No judgment structure available for this case.

New South Wales
Court of Criminal Appeal

CITATION: Abreu v DPP [2007] NSWCCA 183
HEARING DATE(S): 21 June 2007
JUDGMENT OF: Beazley JA at 1, 17; Grove J at 2; Simpson J at 18
EX TEMPORE JUDGMENT DATE: 21 June 2007
DECISION: Remitted to District Court
CATCHWORDS: CASE STATED - HEARING IN DISTRICT COURT ON APPEAL FROM LOCAL COURT - LIMITED NATURE OF PROCEDURE AFFIRMED - WHETHER ISSUES RAISED SHOULD HAVE BEEN CONSIDERED - AFFIRMATIVE ANSWER
LEGISLATION CITED: Criminal Appeal Act 1912
Evidence Act 1995
CASES CITED: R. v Madden [1995] 85 A Crim R 367
Thomas v The King (1937) 59 CLR 279
PARTIES: Jeffrey Antonio Abreu v New South Wales Director of Public Prosecutions
FILE NUMBER(S): CCA 2007/689
COUNSEL: G. Jauncey (Applicant)
P. Ingram (Respondent)
SOLICITORS: T. Voros (Applicant)
Solicitor for Public Prosecutions (Respondent)
LOWER COURT JURISDICTION: District Court
LOWER COURT FILE NUMBER(S): 06/22/0437
LOWER COURT JUDICIAL OFFICER: Bennett DCJ


                          2007/689

                          BEAZLEY JA
                          GROVE J
                          SIMPSON J

      Thursday 21 June 2007

JEFFREY ANTONIO ABREU v NSW DIRECTOR OF PUBLIC PROSECUTIONS

Judgment


1 BEAZLEY JA: The Court is in a position to answer the stated case. I will ask Grove J to give the first judgment.
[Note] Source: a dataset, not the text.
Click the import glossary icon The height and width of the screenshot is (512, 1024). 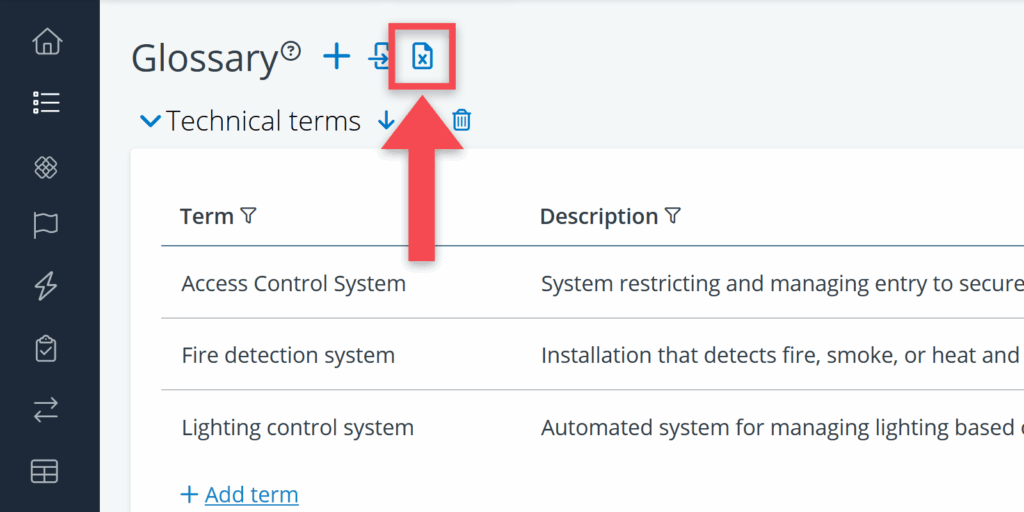click(x=379, y=58)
2 GROVE J: Before the Court is a Case Stated by Bennett DCJ sitting at Parramatta District Court. Such is made available by s 5B of the Criminal Appeal Act 1912. The Court is limited to answering specific questions raised and should not refer to any other material which is not referred to in the Case Stated: Thomas v The King (1937) 59 CLR 279. The Court is not hearing an appeal against conviction and, as has been done in this instance, annexure of the reasons for judgment to the Case Stated does not alter the limitation.

3 No form is specified in the Act or Rules but it is appropriate for the judge to set out the findings of fact which have been made relevant to the questions of law which are posed. The Case Stated to which the judge appends his or her signature emerges from draft or drafts submitted by the parties.
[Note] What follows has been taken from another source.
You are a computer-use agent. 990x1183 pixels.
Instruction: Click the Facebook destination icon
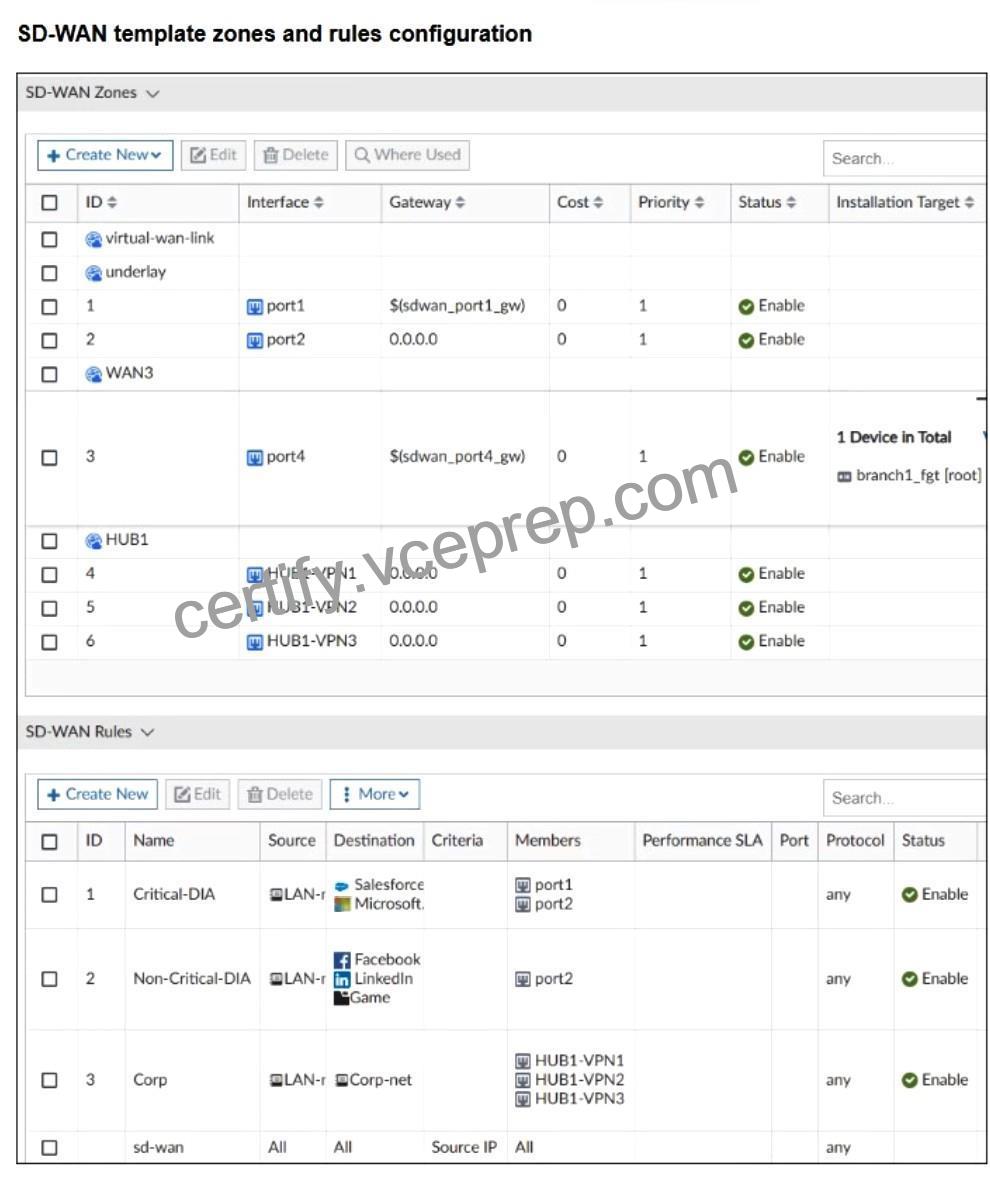[342, 960]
4 The findings of fact are set out as follows:

          “3. I found the following facts.
          (i) At or about 5.50 am on 17 February 2006 in the Belfield area, Senior Constable Egner noticed Mazda motor vehicle, registered number MDZ 001. He made inquiries and was informed the owner of that particular vehicle had had his driver’s licence suspended by ‘the RTA’ from 14 February 2006 to 14 May 2006. This fact was not disputed before me.
          (ii) Upon stopping the vehicle Senior Constable Egner had the following conversation with the Appellant, who was the driver of the vehicle at all relevant times:-
              a) Senior Constable Egner said to the Appellant,
                  ‘Hi there, you got your licence there? I’ll just let you know you are being recorded on audio and video by the police car.’
              b) The Appellant replied ‘yeah’ and produced a NSW driver’s licence no 13360980 in the name of the Appellant.
              c) Senior Constable Egner then said to the Appellant,
                  ‘The reason I stopped you is because the owner of this car is suspended. You’re the owner of the car?’
              d) The Appellant replied,
              ‘Yeah.’
              e) Senior Constable Egner then asked,
              ‘You suspended?’
              f) The Appellant replied,
              ‘I don’t think I’m suspended yet.’
              g) Senior Constable Egner then asked,
              ‘When do you think you’re suspended from?’
              h) The Appellant replied,
              ‘Thought it was the end of this month.’
              i) Senior Constable Egner then asked,
                  ‘This month? So you’ve received notification from the RTA then?’
              j) The Appellant replied,
              ‘Yep.’
              k) Senior Constable Egner then stated,
              ‘Your suspension started on the 14th.’
              l) The Appellant then asked,
              ‘Of this month?’
              m) Senior Constable Egner replied,
              ‘14th of February.’
          4. The substance of the conversation, set out in paragraph 3 above, was also not disputed before me. However, the legal representative of the Appellant objected to any of the conversation, set out after paragraph 3 (ii)(d) above, going into evidence, on the basis that the Appellant was not cautioned by Senior Constable Egner, after he stated he was the owner of the vehicle. The legal representative of the Appellant specifically relied upon the provisions of sections 139 and 138 of the Evidence Act 1995 in this regard.
          5. The legal representative of the Crown submitted that the evidence of Senior Constable Egner before the Local Court (exhibit A before me) was that the Appellant was not under arrest when spoken to by Senior Constable Egner, Senior Constable Egner was simply making inquiries as to whether the Appellant had received notification of his licence suspension from ‘the RTA’. And it was not until Senior Constable Egner formed the belief that the Appellant had received some notification of the suspension of his licence, that he understood there to be sufficient evidence for the offence to be made out.”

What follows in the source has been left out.